Above, we define syntax classes to pattern match on record and field definitions. Match failures, including using invalid types for field definitions, are reported as errors. This already gets us a useful little linter that checks that our uses of define-record are syntactically valid. With a little more work, we can extend our record-definition class to track the bindings generated by define-record:

(define-syntax-class record-definition
  (pattern (define-record record-id:id
             (record-field:field-definition ...))
           #:do [(track-binding #'record-id "make-~a")
                 (track-binding #'record-id "~a?")
                 (define record-id-sym (syntax->datum #'record-id))
                 (for ([field-id-stx (in-list (syntax-e #'(record-field.id ...)))])
                   (track-binding field-id-stx (format "~a-~~a" record-id-sym))
                   (track-binding field-id-stx (format "set-~a-~~a" record-id-sym)))]))

Now, our linter will complain if we have any unused fields. You can find the full example on GitHub. For a slightly more complex example, check out the custom linter for deta on GitHub.

Limitations

This approach has some obvious limitations.

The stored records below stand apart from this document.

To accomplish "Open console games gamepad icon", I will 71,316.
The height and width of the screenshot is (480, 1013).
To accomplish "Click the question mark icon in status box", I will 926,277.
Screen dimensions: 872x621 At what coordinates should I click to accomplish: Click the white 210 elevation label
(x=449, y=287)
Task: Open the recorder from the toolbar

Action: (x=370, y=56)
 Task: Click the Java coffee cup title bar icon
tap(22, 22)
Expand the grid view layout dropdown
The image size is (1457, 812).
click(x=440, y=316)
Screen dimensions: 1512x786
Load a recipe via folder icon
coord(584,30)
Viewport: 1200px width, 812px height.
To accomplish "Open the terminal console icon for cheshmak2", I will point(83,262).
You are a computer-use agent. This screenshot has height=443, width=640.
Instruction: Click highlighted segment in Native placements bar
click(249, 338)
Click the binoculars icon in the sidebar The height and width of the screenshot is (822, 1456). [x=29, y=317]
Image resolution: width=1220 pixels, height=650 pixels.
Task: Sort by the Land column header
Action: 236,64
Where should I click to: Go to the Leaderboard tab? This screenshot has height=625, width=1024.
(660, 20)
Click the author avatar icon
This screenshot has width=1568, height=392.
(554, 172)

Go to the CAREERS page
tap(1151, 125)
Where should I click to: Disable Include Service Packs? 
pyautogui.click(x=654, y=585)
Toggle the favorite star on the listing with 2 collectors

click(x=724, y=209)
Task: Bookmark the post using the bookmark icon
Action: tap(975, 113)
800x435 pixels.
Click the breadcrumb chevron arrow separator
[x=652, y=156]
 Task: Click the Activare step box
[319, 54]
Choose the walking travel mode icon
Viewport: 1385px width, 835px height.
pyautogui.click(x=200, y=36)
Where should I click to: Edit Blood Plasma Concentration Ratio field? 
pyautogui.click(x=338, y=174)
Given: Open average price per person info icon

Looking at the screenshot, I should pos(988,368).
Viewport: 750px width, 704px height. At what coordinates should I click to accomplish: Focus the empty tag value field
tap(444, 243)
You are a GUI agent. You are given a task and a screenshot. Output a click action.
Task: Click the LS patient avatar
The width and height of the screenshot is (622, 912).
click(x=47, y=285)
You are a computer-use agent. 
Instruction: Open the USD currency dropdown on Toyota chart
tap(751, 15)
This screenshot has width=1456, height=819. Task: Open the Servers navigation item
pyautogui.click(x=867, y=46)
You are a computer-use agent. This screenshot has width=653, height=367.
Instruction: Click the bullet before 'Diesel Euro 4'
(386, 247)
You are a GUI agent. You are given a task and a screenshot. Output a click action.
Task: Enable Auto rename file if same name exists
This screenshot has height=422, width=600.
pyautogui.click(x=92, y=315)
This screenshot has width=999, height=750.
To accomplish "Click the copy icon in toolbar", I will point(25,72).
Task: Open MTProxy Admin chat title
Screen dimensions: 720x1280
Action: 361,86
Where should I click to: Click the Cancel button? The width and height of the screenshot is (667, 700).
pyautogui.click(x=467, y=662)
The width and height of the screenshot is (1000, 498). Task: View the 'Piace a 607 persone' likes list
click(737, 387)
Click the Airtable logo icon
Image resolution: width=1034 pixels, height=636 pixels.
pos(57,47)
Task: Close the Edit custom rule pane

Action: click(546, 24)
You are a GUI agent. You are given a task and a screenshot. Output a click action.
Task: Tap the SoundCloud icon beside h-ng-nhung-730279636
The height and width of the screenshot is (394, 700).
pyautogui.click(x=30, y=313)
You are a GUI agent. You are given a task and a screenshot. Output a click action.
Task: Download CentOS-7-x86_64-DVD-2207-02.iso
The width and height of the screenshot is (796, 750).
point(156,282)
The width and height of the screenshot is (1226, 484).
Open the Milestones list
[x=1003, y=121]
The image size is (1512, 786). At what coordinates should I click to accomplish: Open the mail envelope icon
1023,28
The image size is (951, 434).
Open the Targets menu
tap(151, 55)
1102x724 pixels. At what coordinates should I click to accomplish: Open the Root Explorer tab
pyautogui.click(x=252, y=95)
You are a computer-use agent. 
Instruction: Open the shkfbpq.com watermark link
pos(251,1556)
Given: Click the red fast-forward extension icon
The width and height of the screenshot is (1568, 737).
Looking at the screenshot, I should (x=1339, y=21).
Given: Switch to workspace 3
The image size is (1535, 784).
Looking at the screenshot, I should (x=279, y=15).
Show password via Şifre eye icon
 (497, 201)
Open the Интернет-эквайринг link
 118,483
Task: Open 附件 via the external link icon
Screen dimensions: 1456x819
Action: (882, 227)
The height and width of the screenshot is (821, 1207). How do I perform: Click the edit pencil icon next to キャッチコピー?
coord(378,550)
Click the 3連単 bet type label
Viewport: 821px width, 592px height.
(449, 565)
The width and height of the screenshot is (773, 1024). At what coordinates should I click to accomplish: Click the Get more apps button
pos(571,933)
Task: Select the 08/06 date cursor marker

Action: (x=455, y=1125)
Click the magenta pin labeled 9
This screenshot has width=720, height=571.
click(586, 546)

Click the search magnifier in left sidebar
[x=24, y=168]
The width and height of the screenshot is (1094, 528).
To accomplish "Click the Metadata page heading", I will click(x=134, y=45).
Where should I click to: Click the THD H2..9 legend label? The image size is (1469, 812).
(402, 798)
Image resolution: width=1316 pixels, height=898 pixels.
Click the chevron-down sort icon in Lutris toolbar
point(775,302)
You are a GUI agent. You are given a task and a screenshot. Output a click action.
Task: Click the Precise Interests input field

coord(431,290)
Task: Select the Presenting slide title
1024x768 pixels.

The binding tracking is approximate and done as a side-channel to the way Racket actually does things. Syntactic forms are recognized symbolically rather than by binding, so linters have no way of recognizing renamed imports, nor do they have a way of distinguishing the same names across different libraries.

Despite all that, I get valuable support from review in the 80% 1 of cases where it does work well, and I expect to get more out of it as I wrote more extensions for bits of custom syntax that I have here and there. Maybe you will too!

  1. A made-up number. Probably, it fails less than 20% of the time, but I haven't actually kept track.